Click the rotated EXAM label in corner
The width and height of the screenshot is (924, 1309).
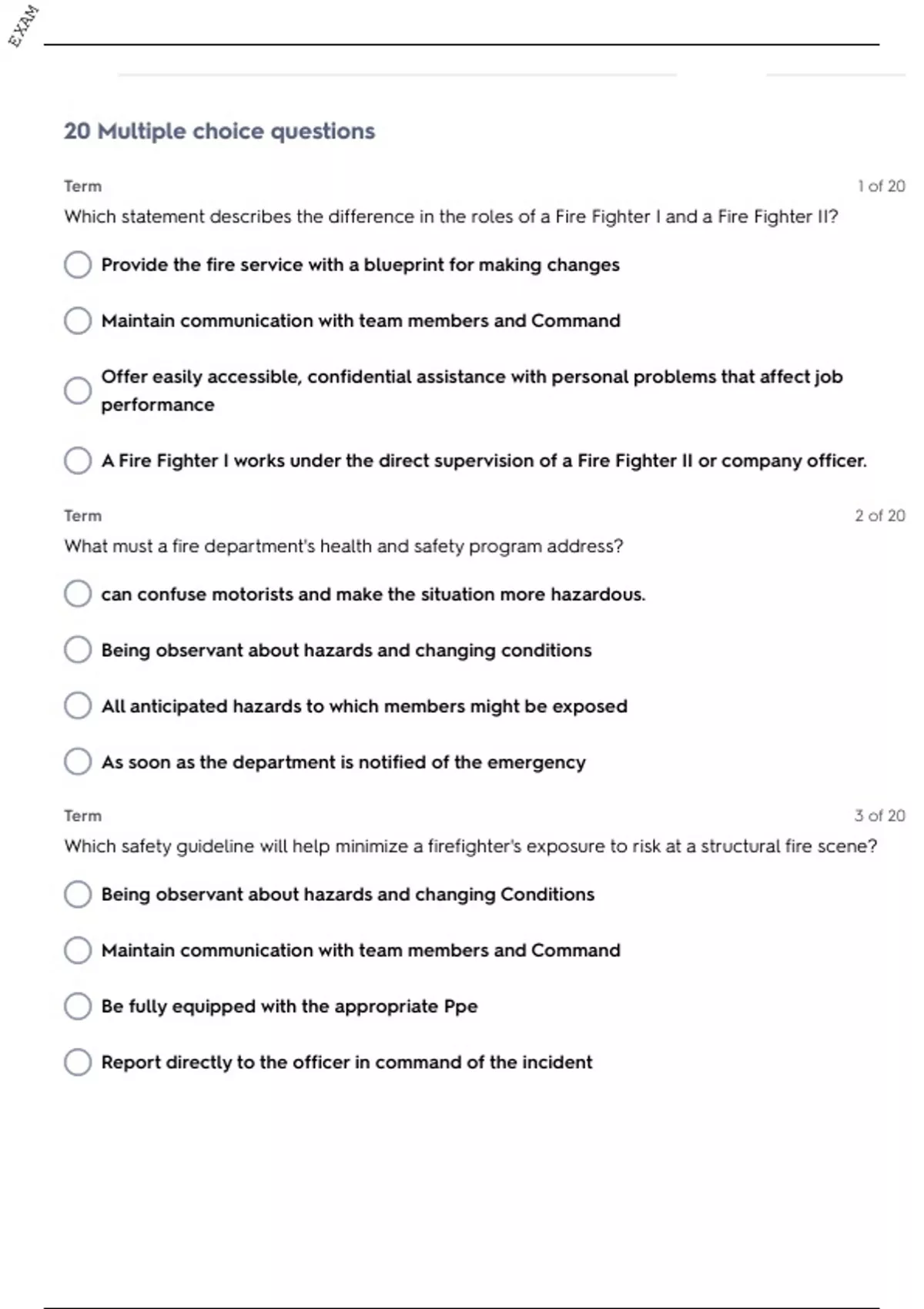click(x=23, y=25)
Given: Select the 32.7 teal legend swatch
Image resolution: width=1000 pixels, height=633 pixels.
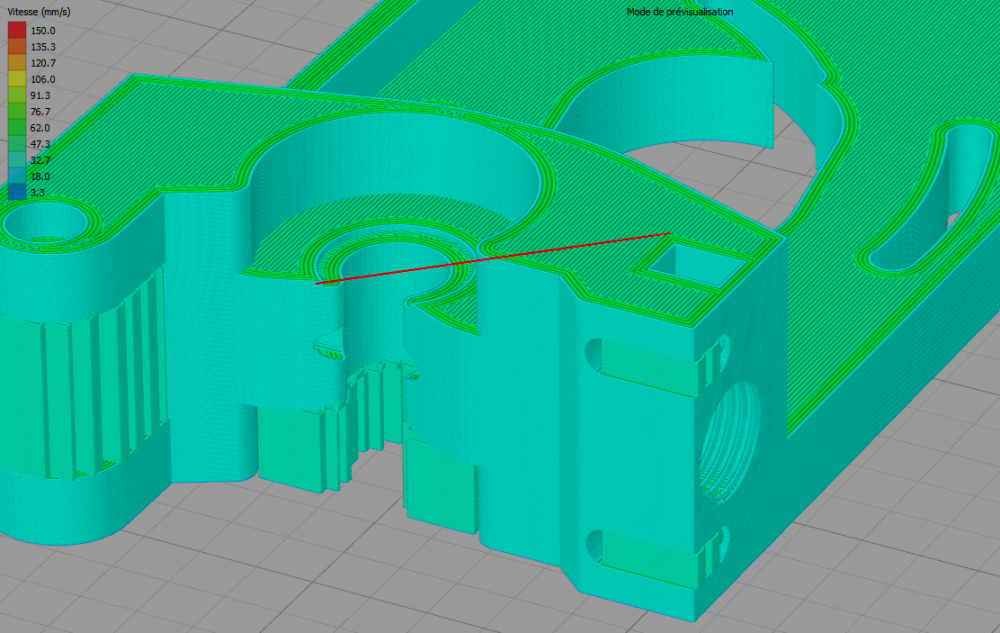Looking at the screenshot, I should click(x=17, y=160).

- [Work to complete]: Each entry above is to be written out exactly. The pictures stay out.

- [Answer box]:
Click the rotated EXAM label in corner
The width and height of the screenshot is (924, 1309).
click(x=23, y=25)
Given: Select the 32.7 teal legend swatch
Image resolution: width=1000 pixels, height=633 pixels.
Looking at the screenshot, I should click(x=17, y=160).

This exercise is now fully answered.